I hoped to hit a training block PR double last week in preparation for attempting a 315-pound bench before our baby gets here. As I worked my way towards that heavy double, I felt flat. The weight moved but not with the “pop” that I expected. I sat briefly and thought about my options for proceeding that day and moving through the rest of this training cycle. At that moment, I realized I hadn’t taken a training break since I started this program in January. I caught the burnout early and decided this week would be a deload week.
I took 87% of my projected max for two doubles, which I doubled in week three. It was still moderately heavy but allowed me to do some work while my body recovered from the previous three months of work. On Wednesday, I took 60% for eight sets of three. On Friday, I gave pressing movements a break and trained my back. I kept telling myself, “slowing down is not stopping.”

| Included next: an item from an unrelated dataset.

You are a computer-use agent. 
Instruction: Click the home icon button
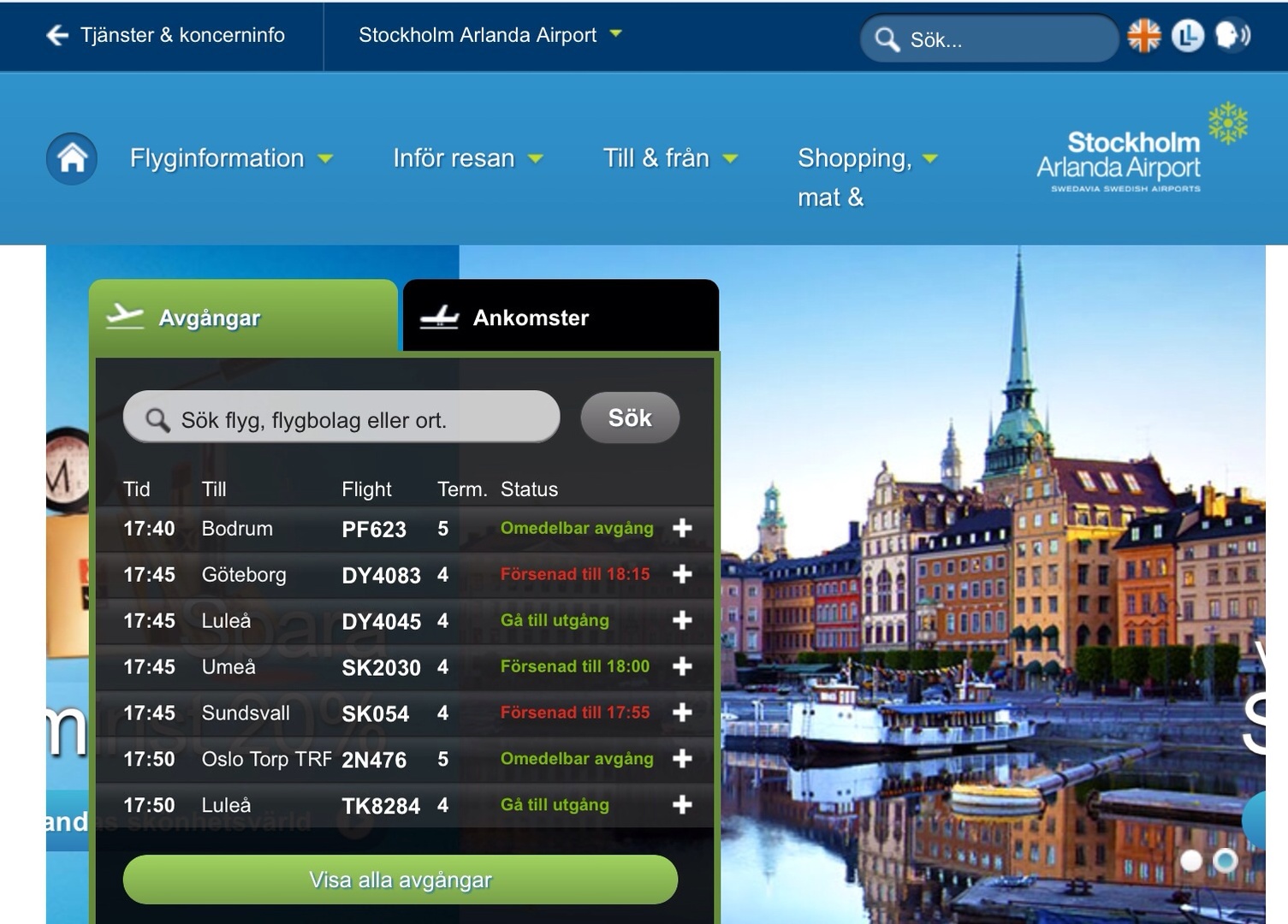(x=72, y=158)
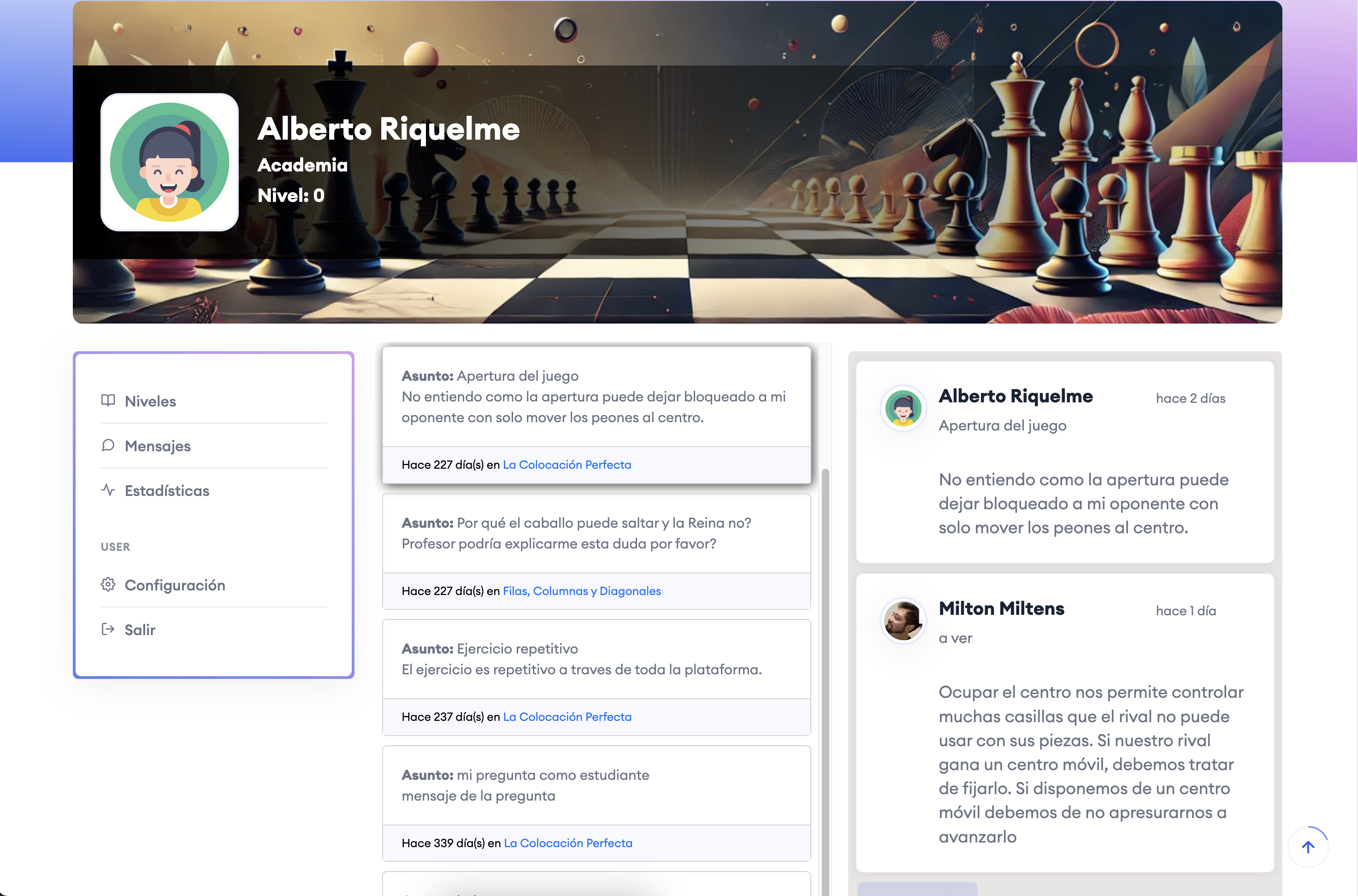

My elbows have ached a bit here and there, but I’ve been able to mitigate elbow pain for the most part. After missing my first rep of the program two weeks ago, then having to slow down and plan a deload, the warning signs of overuse started accumulating. I was nervous about whether or not I’d be able to hit my goal before the wheels began to fall off.
Paint or Get Off the Ladder
My family has a different saying for this, but I gave up swearing for lent and have to get creative at times. Today was the start of a new training block, calling for a max effort bench for a heavy single. Three hundred-five pounds was the last heavy single I took four weeks ago. Coming off a deload and thinking about the accumulated wear and tear, I decided today I would hit my goal of a 315-pound bench press–26 days before the deadline I set for myself.
The gym was quiet, with few folks around. Scanning the gym, I saw a familiar face as we met by the drinking fountain. Jon, my chiropractor, was wrapping up his workout. When I told him today was the day I’d hit my goal, he stuck around to help me out. After a deload, a weekend of eating and resting, and a trustworthy spotter locked down, there was no turning back.
Shock and Awe
People often shortcut their warm-ups, but with my goal on the horizon and my chiropractor helping me, there was no shortcut.
Set by set, I felt faster. Fifty percent. Sixty-five percent. Seventy-five percent. Eighty-seven percent. Ninety-four percent. Finally, I took 315.
“One. Two. Three. I got it.”
The handout was perfect. Big breath. Stomach up. Touch. Pause. Press. Rack.
I was shocked. Not that I got it; I had to get it. I was amazed at the speed at which I locked it out. After missing my first rep of the program two weeks ago, needing to take a deload last week, and hitting my goal with gas still in the tank, I’m proud of this milestone.
Goals change, and your training should mimic those changes. Sometimes, to keep the train rolling, we must slow down and take inventory of where we’re at. Many people fear slowing down, thinking they’ll lose momentum in their progress. When you’re training hard and pushing your limits, it’s important to remember that slowing down is not stopping, and slow progress is still progress.
I’ve enjoyed this training cycle and am excited to tackle my next goal.